Friday 17 April 2009

Horisont 1/2009 - Inga-Britt Wik


The Ostrobothnian-based literary magazine Horisont has been around for decades, and still now in 2009 four further issues are planned after the first, which appeared recently. The theme of this issue is the Finland-Swedish poet Inga-Britt Wik who died last year. To give some idea who she was, I will translate the small biographical note from Horisont:

Inga-Britt Wik was born 18th December 1930 in Vasa. Both parents were brought up in the countryside, her father as the son of fisherfolk and smallholders from the island of Replot in the Vasa archipelago. Her mother was the daughter of a so-called "America widow" from Vörå. (An America widow was similar to a "grass widow", except that the husband was living in America.) Her father Arvid Wik worked as a customs officer during the 1930s, while her mother ran a small grocer's shop.
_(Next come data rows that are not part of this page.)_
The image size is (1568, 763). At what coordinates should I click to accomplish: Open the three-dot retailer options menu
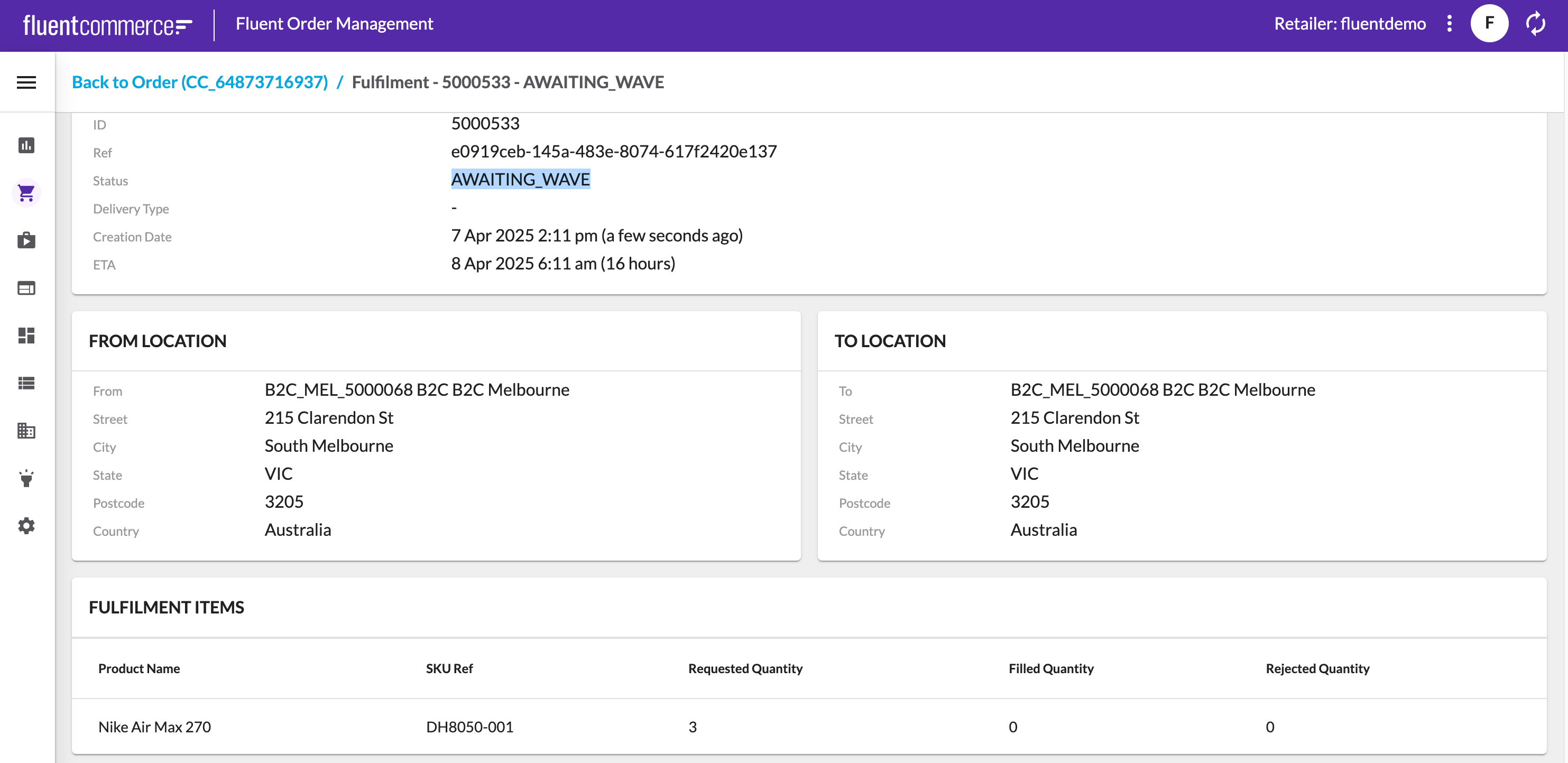coord(1449,24)
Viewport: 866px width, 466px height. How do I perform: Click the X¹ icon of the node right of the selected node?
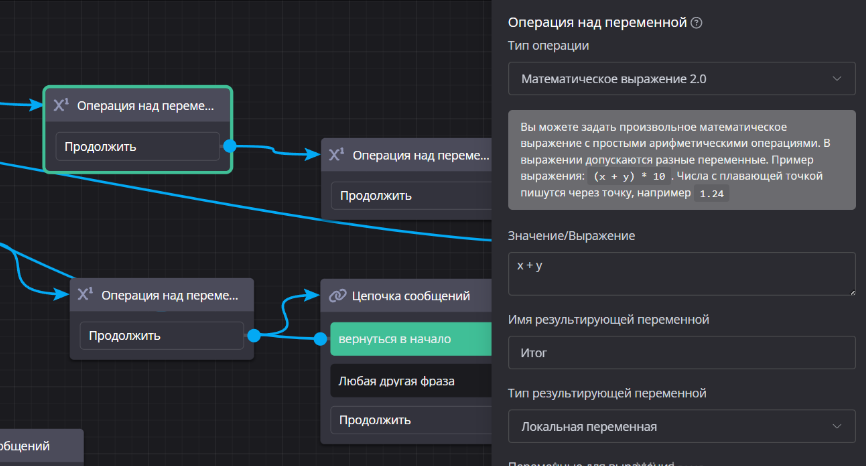point(337,155)
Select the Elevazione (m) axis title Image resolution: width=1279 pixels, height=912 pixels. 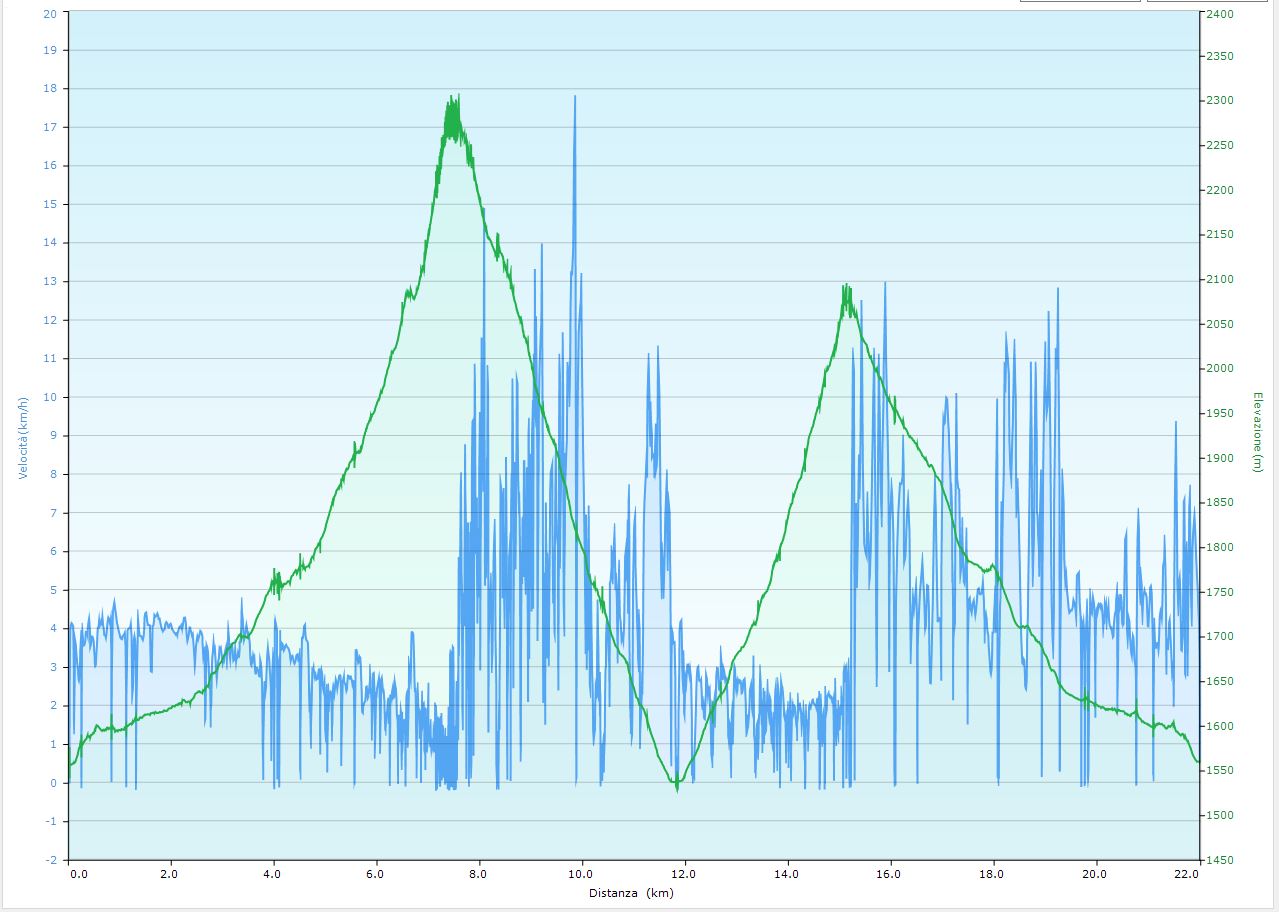click(1257, 432)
During the war years, her father was called up, and spent time in the army first in Hangö then, during the Continuation War, in the Karelian Isthmus.

Inga-Britt Wik moved to Helsinki in 1950, and graduated in philosophy in 1956. In 2003 she returned to Vasa. She was principally a poet, and all her books appeared with the Schildts publishing house in Helsinki. Key themes in her poetry are various women's rôles, love, feminism, the environment, but the basic tone of her poetry reflects nature.

She was married to the author and film producer Jörn Donner from 1954 to 1962, later marrying the children's psychiatrist Gustav Amnell. The marriage and separation from Donner caused her to write the books Ingen lycklig kärlek (No Happy Love; 1988) and Bryta upp (Breaking Up; 1996). She was also the editor of poetry by Solveig von Schoultz and Lars Huldén.

I shall be translating a couple of her poems from this issue of Horisont later in a new thread.